EXERCISE PASSAGE Block Start

Postcard from Qatar – the Noxious Weed
In truth, this isn’t really a postcard from Qatar, but when I think of the subject of this blog, Doha Airport instantly comes to mind.
You see, I have a dark secret, unknown to those who know me in a business context, but all too well known to my friends. I’m partial to the odd cigarette. Yes, I know it’s stupid, even more so because I gave up twice for years at a time, and yet returned to the addiction like an old friend. But what’s good enough for Barack Obama’s good enough for me, I say to myself.
The other night I had friends over from Dhahran. We were talking, between my visits to the balcony, about smoking. I mentioned that I’m one of these strange people who can take a 12-hour flight without remotely missing the weed, only to become close to psychotic when the plane lands.
I was describing how sometimes when walking through Heathrow and Gatwick my nicotine-deprived delirium sends me into a rage about all the announcements that bombard you when you go through immigration – go here, do this, don’t do that – and how I actually talk back to the announcements, cursing the announcer, the nanny state, the rules the signs and the electronic sheepdogs that herd me through the airport with the arriving masses. Only when I make it outside to the pavement for the first cigarette, followed rapidly by the second, does the incredible hulk disappear and my normal personality re-assert itself.

EXERCISE PASSAGE Block End
DATA PROVIDED Block Start

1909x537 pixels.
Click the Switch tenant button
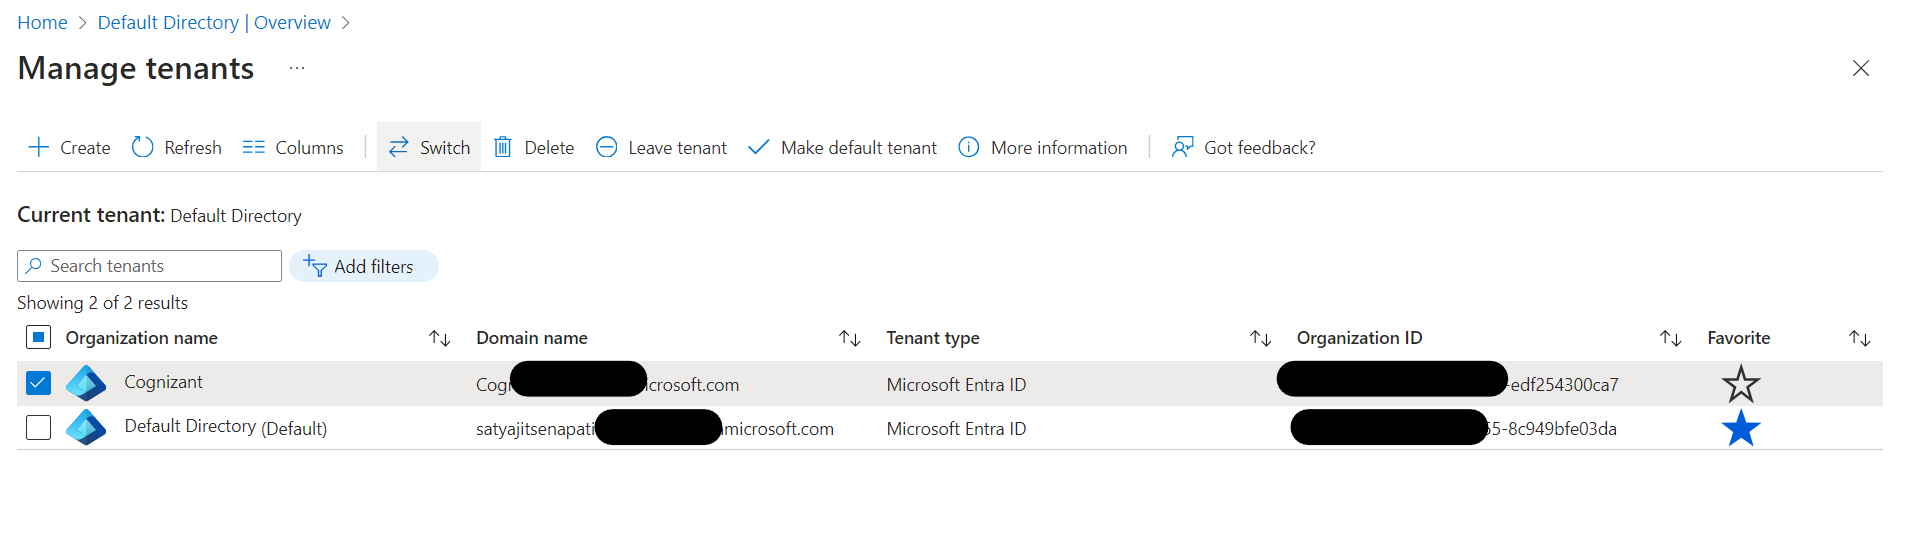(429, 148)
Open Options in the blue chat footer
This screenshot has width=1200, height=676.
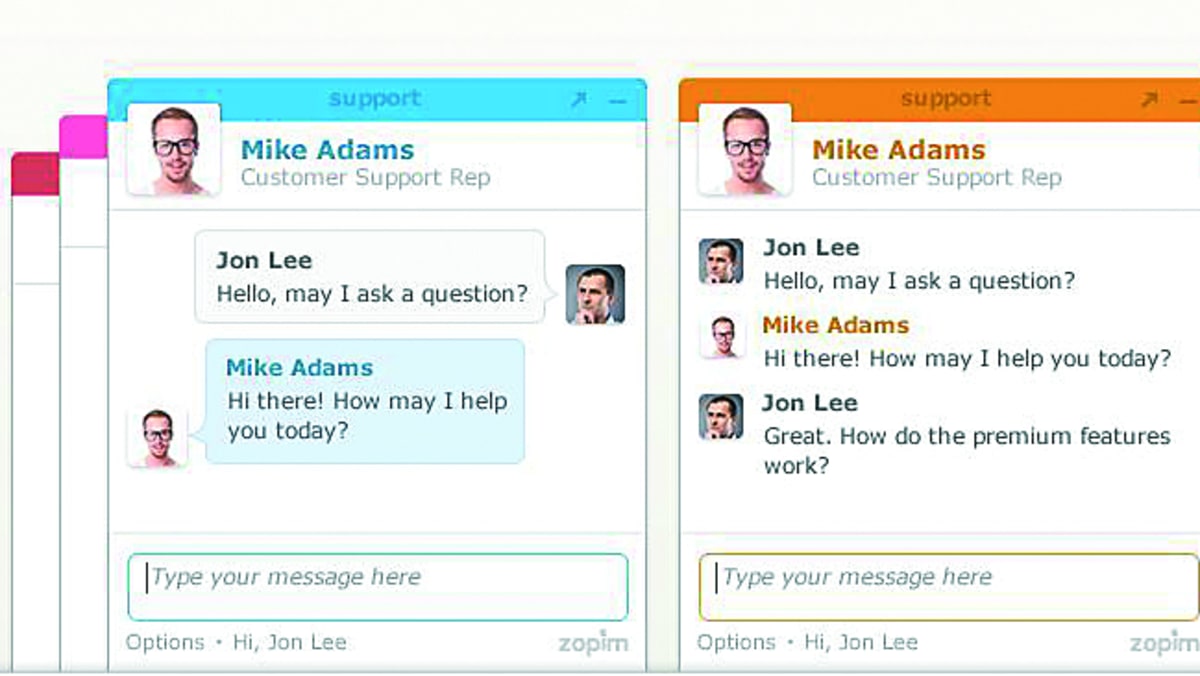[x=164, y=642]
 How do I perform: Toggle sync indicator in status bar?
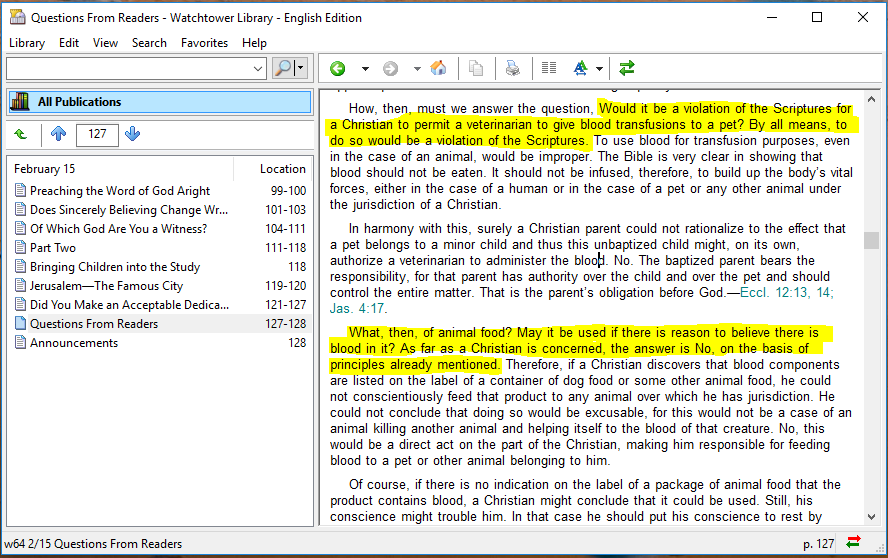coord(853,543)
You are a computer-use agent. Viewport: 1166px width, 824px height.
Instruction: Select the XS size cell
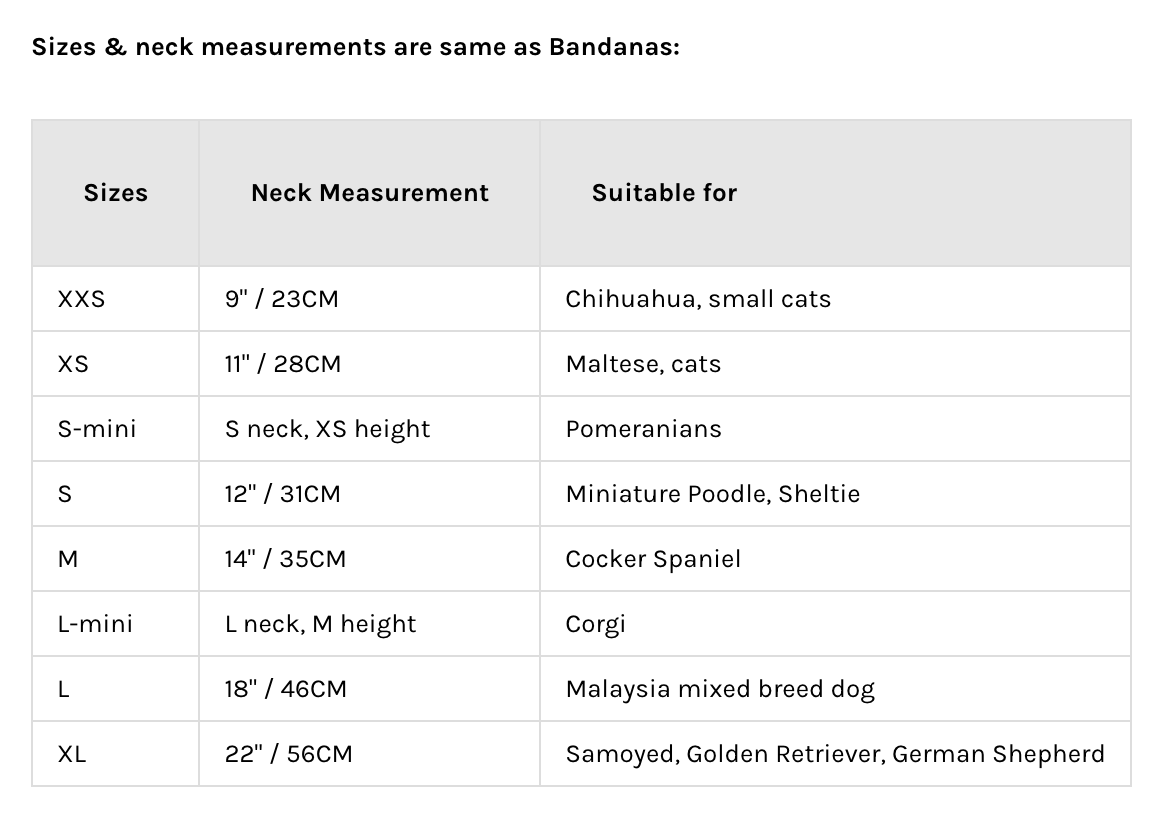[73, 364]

DATA PROVIDED Block End
DATA PROVIDED Block Start

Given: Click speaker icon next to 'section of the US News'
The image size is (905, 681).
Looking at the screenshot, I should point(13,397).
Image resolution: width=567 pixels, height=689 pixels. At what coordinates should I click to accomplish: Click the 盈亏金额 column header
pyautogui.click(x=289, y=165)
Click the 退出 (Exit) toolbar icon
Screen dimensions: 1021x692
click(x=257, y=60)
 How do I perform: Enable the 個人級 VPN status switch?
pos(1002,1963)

DATA PROVIDED Block End

_TASK SET_
- 1) Copy out the smoking post between "You see, I have" and "say to myself.", inclusive, swapping "addiction" for "habit".
- 2) In the smoking post, where were the friends who came over the other night from?
- 3) Name every airport that the smoking post mentions.

_SOLUTIONS TO THE TASKS_
- 1)
You see, I have a dark secret, unknown to those who know me in a business context, but all too well known to my friends. I’m partial to the odd cigarette. Yes, I know it’s stupid, even more so because I gave up twice for years at a time, and yet returned to the habit like an old friend. But what’s good enough for Barack Obama’s good enough for me, I say to myself.

- 2) Dhahran

- 3) Doha Airport, Heathrow, Gatwick